One of the surprise moves made by Pope Paul VI during the Second Vatican Council was his (ironic) motu proprio that created the so-called synod of bishops. If you read my book Orthodoxy and the Roman Papacy: Ut Unum Sint and the Prospects of East-West Unity you will see that it's not a real synod at all insofar as it is a purely advisory body with no legislative authority, which is the defining hallmark of a synod properly so called. As a result, some figures such as Maxim Hermaniuk rather archly dismissed the synod as nothing more than "international study days for the Catholic bishops."

These gatherings tend to be highly regulated, very tightly scripted affairs with little room for freewheeling debate and discussion, let alone actual decision-making. The pope can ignore them entirely, though he usually pays them some selective attention. Still, they are but the palest imitations of real synods, which is a great, and wholly unnecessary, pity--not least because there is no reason, theological or historical, to prevent real synods from functioning in the Church of Rome as happened until at least the twelfth century (a history I recount in detail in my book). Nothing in synodal practice threatens 'papal primacy' but only strengthens it.

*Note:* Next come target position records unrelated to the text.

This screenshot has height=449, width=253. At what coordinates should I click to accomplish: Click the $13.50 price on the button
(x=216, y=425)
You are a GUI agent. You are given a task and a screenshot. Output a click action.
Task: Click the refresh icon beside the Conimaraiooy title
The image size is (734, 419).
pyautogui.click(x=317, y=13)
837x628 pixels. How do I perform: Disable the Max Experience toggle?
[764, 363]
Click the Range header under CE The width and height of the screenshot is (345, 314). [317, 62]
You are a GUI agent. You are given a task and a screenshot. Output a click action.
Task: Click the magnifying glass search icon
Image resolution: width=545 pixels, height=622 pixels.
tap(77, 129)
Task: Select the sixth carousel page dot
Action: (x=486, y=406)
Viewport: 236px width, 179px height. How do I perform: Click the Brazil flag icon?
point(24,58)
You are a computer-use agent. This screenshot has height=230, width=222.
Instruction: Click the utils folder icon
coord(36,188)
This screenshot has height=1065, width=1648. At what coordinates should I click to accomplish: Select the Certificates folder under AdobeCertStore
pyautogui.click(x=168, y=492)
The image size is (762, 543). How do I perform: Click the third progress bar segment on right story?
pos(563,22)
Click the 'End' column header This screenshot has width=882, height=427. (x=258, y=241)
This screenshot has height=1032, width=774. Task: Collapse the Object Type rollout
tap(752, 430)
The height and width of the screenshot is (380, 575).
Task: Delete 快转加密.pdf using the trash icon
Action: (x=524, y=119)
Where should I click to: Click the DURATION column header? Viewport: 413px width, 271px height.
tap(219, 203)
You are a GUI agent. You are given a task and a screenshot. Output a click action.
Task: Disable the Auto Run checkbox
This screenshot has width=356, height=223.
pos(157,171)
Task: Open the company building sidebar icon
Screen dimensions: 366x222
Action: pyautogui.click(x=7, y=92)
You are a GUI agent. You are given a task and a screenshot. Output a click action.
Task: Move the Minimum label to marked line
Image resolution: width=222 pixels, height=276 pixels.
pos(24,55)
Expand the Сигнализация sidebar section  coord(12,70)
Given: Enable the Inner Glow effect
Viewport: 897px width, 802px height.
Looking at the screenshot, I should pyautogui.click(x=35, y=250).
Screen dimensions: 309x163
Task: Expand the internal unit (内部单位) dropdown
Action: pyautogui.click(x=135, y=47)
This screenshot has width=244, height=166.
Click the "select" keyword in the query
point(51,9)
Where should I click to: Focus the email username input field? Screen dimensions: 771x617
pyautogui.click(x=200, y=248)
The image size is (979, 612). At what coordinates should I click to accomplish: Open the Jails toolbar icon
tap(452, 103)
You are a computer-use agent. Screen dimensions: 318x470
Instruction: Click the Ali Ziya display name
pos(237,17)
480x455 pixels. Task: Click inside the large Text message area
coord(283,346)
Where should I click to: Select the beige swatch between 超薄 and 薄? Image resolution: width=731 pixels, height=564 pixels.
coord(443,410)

The problem with the synod, apart from its unilateral if well-intentioned creation, was aptly described by Yves Congar. His wonderful diaries record in several places his thought that the problem with Pope Paul VI was that Paul's gestures, often dramatic and incredibly gracious and humble though they could be, were totally mismatched to any coherent ecclesiological vision, and as a result the gestures fulgurated strikingly and then faded to nothing as the conservative, stultified, unhistoric, Rome-centric ecclesiological status quo reasserted itself. 

Set for release late this year is a new book that proposes to examine the whole history and functioning of the "synod": Ignatius Aniekanabasi Edet, Ideal and Reality of the Synod of Bishops (T&T Clark, 2013), 272pp.

About this book we are told:
The Second Vatican Council envisaged a more prominent role of the synod of bishops in the Catholic church. However, the idea of the fathers of the council never came to full fruition. In this survey, Edet discusses why the reality does not meet the expectations of many of the fathers at Vatican II in terms of collegiality, communion and trinitarian theology. Edet emphasizes that this failure has implications for the church's life and mission. The concentration of decisive authority in the pope and his curia largely undermines the significance of the conciliar teaching on collegiality-dialogue and participation in the exercise of authority in the church. Edet offers an explanatory comparative investigation and evaluation of the Roman Catholic synod of bishops in relation to similar institutions in the Eastern Catholic and Anglican churches, as well as to the reflections on collegiality and synodality in some of the ecumenical dialogues.